19. L’ANALITICA TRASCENDENTALE
• Le intuizioni sono delle affezioni (ossia qualcosa di
passivo)
• I concetti sono delle funzioni, ovvero delle operazioni
attive, che consistono nell’ordinare o nell’unificare
diverse rappresentazioni “sotto una rappresentazione
comune”
Ora i concetti possono essere empirici, cioè costruiti
con materiali ricavati dall’esperienza, o puri, cioè
contenuti a priori dall’intelletto. I concetti puri si
identificano con le categorie, cioè con quei concetti
basilari della mente che rappresentano le supreme
funzioni unificatrici dell’intelletto.
20. Le categorie kantiane hanno una portata
esclusivamente gnoseologico -trascendentale,
in quanto rappresentano dei modi di
funzionamento dell’intelletto, che non valgono
per la cosa in sé, ma solo per il fenomeno.
Stabilita la nozione di categorie, si tratta di
redigerne una tavola completa, dove ci saranno
tante categorie quante sono le modalità di
giudizio.
21. LA DEDUZIONE TRASCENDENTALE
Dopo aver enumerato le categorie, Kant ne
giustifica il valore ricorrendo al principio della
deduzione trascendentale.
Semplificando, possiamo affermare che le cose,
per essere conosciute sensibilmente, debbono
sottostare alle leggi della sensibilità.
Per essere pensate, debbono sottostare alle
leggi dell’intelletto.
Le categorie sono le condizioni grazie alle quali
qualcosa può venire pensato come oggetto
d’esperienza.
.
22. IO PENSO O APPERCEZIONE
TRASCENDENTALE
L’Io penso è, dunque, il fondamento di ogni
nostra conoscenza,
non è l’Io individuale di ciascun soggetto
empirico,
ma rappresenta la struttura del pensare
comune ad ogni soggetto.
23. GLI SCHEMI TRASCENDENTI E IL
CONCETTO DI NOUMENO
Kant chiama "schema trascendentale" quella
particolare funzione che funge da cerniera tra le
intuizioni pure o empiriche e i concetti puri
dell’intelletto.
Lo schema, pur avendo una certa affinità con
l’immagine, va distinto da essa.
Invece Il "noumeno“ è inconoscibile e si può
intendere in due modi:
• in senso negativo
• in senso positivo
24. • Nel primo senso (negativo) il noumeno è
la cosa in sé la quale può essere pensata
senza alcuna relazione con i nostri modi di
intuire.
• Nel secondo senso (positivo), esso è
l’oggetto di un’intuizione intellettiva.
•Il concetto di noumeno è un concetto-
limite in quanto serve all’uomo per
circoscrivere le pretese della sensibilità,
affinché la conoscenza sensibile non venga
estesa alle cose in sé, che restano
inconoscibili.
25. DIALETTICA TRASCENDENTALE
Kant intende il termine "dialettica" come
logica dell’apparenza.
La dialettica trascendentale studia la
"ragione" e le sue strutture, e, rifacendosi
alla terminologia platonica, chiama idee
trascendentali i concetti puri della ragione.
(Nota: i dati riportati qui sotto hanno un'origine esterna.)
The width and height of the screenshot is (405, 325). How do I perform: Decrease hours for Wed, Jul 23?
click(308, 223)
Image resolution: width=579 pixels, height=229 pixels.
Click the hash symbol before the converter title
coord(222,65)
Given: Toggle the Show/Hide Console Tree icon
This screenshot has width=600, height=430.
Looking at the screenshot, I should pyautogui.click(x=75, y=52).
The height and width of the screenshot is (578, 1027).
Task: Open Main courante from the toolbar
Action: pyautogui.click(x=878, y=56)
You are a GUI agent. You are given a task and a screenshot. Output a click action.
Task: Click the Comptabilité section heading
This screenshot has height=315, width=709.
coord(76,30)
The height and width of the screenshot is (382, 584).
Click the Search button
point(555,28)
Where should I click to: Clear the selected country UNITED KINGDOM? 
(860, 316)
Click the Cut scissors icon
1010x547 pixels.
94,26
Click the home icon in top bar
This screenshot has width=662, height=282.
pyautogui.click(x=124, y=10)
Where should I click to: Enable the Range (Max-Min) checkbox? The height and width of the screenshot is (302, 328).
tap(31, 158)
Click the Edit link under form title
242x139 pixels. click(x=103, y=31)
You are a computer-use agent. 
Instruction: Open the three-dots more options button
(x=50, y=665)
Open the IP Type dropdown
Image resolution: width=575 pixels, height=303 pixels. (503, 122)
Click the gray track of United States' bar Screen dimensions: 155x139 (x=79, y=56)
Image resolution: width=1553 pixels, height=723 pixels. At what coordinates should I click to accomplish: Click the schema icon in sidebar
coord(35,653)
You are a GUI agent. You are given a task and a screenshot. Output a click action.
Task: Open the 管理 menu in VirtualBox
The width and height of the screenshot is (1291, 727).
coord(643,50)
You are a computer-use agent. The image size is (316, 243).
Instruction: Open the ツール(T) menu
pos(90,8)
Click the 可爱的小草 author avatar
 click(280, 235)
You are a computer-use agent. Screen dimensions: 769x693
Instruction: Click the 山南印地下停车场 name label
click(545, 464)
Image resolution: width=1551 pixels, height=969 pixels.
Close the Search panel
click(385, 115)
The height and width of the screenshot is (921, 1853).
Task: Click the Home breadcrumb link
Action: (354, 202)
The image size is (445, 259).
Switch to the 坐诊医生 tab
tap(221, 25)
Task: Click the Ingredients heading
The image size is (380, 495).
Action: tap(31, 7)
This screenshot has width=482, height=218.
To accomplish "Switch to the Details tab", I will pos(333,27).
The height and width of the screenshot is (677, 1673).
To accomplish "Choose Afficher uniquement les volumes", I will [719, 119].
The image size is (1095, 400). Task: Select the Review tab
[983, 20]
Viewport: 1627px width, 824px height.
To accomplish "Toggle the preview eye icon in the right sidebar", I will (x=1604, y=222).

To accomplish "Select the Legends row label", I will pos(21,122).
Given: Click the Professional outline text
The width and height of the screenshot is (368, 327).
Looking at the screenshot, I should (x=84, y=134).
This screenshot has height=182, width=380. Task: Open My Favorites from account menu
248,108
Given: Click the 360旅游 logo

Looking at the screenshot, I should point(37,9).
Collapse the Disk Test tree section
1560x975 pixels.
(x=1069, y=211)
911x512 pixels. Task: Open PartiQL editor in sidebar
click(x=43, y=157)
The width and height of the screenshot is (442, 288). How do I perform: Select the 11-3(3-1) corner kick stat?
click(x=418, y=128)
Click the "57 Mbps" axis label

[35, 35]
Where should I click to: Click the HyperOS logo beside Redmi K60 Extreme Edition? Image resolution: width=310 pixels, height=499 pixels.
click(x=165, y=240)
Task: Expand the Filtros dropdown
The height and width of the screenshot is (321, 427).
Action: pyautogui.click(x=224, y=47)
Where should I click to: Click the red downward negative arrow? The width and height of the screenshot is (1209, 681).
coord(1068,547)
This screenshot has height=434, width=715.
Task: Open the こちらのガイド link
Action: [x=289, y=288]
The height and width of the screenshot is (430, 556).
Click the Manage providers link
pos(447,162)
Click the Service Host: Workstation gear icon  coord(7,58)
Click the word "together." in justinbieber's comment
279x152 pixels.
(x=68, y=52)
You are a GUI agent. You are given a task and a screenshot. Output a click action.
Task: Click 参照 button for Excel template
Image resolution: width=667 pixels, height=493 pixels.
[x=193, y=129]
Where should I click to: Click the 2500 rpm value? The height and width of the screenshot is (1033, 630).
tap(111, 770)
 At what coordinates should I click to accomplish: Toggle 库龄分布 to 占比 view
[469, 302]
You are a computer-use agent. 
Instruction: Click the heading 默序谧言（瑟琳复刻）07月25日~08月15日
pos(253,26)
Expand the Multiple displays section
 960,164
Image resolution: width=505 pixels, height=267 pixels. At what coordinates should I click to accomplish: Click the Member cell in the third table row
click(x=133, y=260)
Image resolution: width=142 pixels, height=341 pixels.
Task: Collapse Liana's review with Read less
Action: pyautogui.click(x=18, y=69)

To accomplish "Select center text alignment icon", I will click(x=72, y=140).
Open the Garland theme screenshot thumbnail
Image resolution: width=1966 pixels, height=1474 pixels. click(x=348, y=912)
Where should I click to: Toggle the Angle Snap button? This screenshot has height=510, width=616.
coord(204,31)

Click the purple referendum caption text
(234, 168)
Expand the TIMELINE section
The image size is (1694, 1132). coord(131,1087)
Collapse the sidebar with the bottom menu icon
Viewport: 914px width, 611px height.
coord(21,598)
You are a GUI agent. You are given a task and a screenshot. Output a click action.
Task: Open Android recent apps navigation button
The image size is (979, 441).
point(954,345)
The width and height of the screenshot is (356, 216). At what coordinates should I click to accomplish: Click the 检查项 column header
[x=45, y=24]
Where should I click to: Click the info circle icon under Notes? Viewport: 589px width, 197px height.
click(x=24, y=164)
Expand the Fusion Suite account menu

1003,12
Se l’intelletto è la facoltà di giudicare, per
Kant la ragione è la facoltà di "sillogizzare".
26. Kant deduce i concetti puri della ragione dalla tavola
dei sillogismi e poiché la logica indica tre tipi di
sillogismo (categorico, ipotetico e disgiuntivo),
tre saranno le Idee:
1)Idea psicologica (anima),
2)Idea cosmologica (Idea del mondo come unità
metafisica),
3)Idea teologica (Dio).
• Idea dell’anima: i paralogismi della ragione
• Idea del cosmo: le antinomie della ragione
• Idea di Dio: l’errore della prova ontologica.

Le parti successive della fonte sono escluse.